Local viewers get to vote on Oscar-nominated shorts

By Bob Fischbach
WORLD-HERALD STAFF WRITER

What used to be mystery categories at the Academy Awards each year have become a local tradition that Omahans can weigh in on just for fun, thanks to Film Streams.

For the third year in a row, Omaha’s nonprofit art house movie theater will show all five Oscar nominees for best animated short film and, in separate screenings, for best live-action short film at Film Streams’ downtown Ruth Sokolof Theater.

Screenings of both groups of shorts begin today and run for just one week. Film Streams will collect ballots to tally audience members’ favorites in each category and will announce Omaha’s “winners” before the Academy unveils its own choices March 7.

A heads-up: Both the live-action and animated films this year contain adult themes, violence and language worthy of an R rating. A brief overview of the films:

Animated

“French Roast,” France, 8 minutes. Forgetting to bring your wallet to a Parisian cafe can have consequences. So can drinking more and more coffee to stall the waiter. Great computer-generated detail on things like cigar smoke and a mirror, as well as characters’ faces and postures.
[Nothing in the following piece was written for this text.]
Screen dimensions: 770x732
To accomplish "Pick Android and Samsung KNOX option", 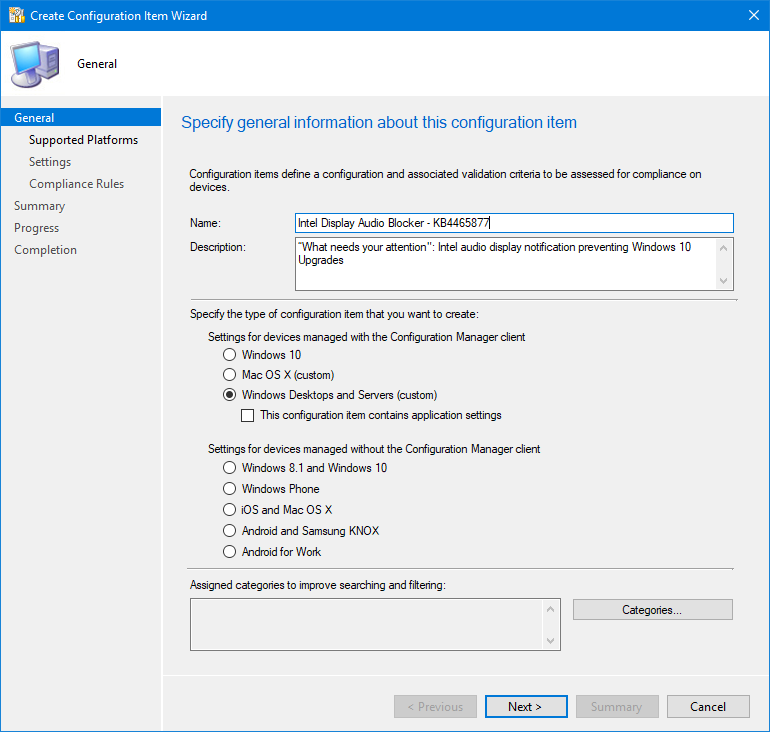I will click(230, 531).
“Granny O’Grimm’s Sleeping Beauty,” Ireland, 6 minutes. Omaha Film Festival fans might recognize this one, which won a festival prize last year. Alternating two distinct styles of animation, the film shows a granny with an Irish lilt putting her own spin on a traditional fairy tale and scaring her grandchild bug-eyed. Very funny.

“The Lady and the Reaper,” Spain, 8 minutes. An old woman is ready to join her beloved in the afterlife, but an egotistical doctor fights the Grim Reaper over the fate of his patient, using extraordinary measures. Played for laughs, but there’s a quiet point in there about end-of-life decisions.
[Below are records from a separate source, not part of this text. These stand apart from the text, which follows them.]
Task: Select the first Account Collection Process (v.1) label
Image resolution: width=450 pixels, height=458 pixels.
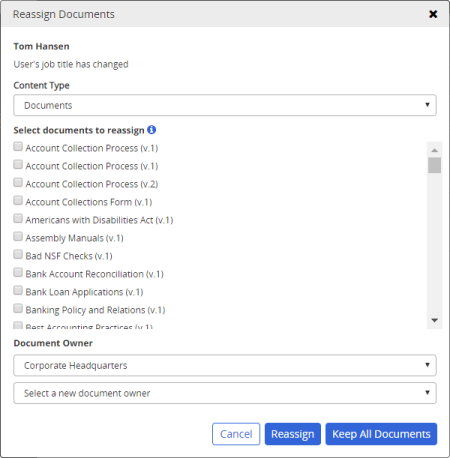Action: coord(92,148)
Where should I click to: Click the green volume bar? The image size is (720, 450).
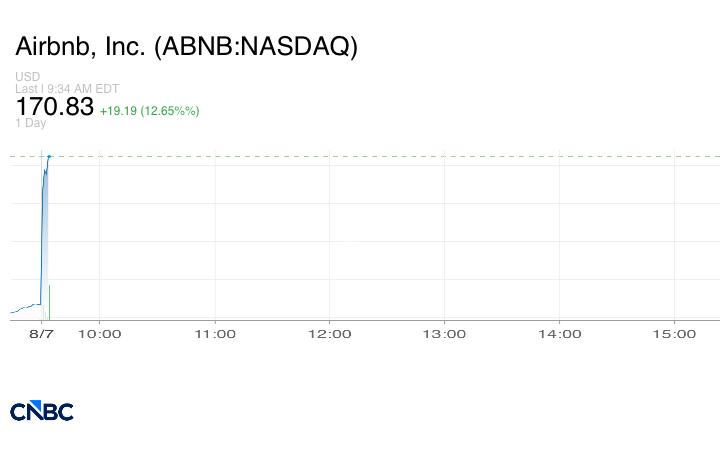pyautogui.click(x=49, y=302)
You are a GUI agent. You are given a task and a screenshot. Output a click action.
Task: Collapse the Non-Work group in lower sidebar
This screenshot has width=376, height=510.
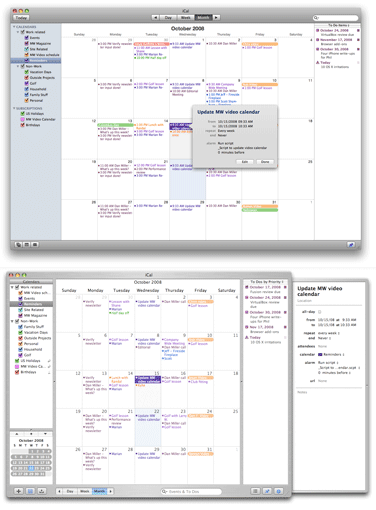(x=12, y=321)
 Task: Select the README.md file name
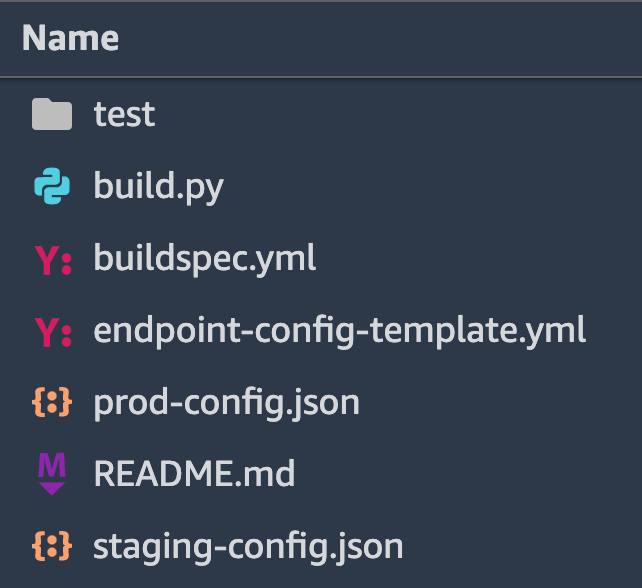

“Logorama,” Argentina, 16 minutes. A Los Angeles cops-and-robbers chase comes alive in vivid color with characters and backdrops made entirely of corporate logos. Esso Girl, Big Boy, Michelin Man, Mr. Clean, the Planter’s Peanut, Ronald McDonald, the Green Giant and the MGM lion all have roles in this clever, hip and profane satire of our commercial world. Hilarious.

“Wallace & Gromit: A Matter of Loaf and Death,” United Kingdom, 30 minutes. Wallace the baker is in love with the Bake-O-Lite bread girl, not realizing she’s a serial killer. Her French poodle and Gromit must save Wallace from his oblivious, besotted self. This is creator Nick Park’s sixth Wallace & Gromit nomination, and he has won four Oscars — most recently for “The Curse of the Were Rabbit.” Howlingly funny, with so many background jokes you need to see it more than once to catch them all.

Live action

“The Door,” Ireland, 17 minutes. A sobering look at the aftermath of the Chernobyl nuclear disaster and its impact on one particular fictitious family. Poignant. In Russian, subtitled.

“Instead of Abracadabra,” Sweden, 22 minutes. A twentysomething loser drives his parents mad over his ambitions to be a magician. Dad just wants him to get a job before he accidentally kills someone. The humor and characterizations are priceless. In Swedish, subtitled.

“Kavi,” India/USA, 22 minutes. Surprisingly moving story of a family caught in slavery at a brick factory in India. The central character is a boy about 8 years old who wishes he could join rugby-playing schoolboys nearby. This film is entered in the 2010 Omaha Film Festival competition, March 8 through 14. In Hindi, subtitled.

“Miracle Fish,” Australia, 17 minutes. A bullied boy retreats to the quiet of the school infirmary on his birthday, but he is left more alone than he ever imagined. A sinister twist to a very personal portrait.

“The New Tenants,” Denmark/USA, 20 minutes. Bickering buddies who move into an apartment get entangled in its dark past after a neighbor asks to borrow flour. Profane dialogue and violence spice the dark, dark humor.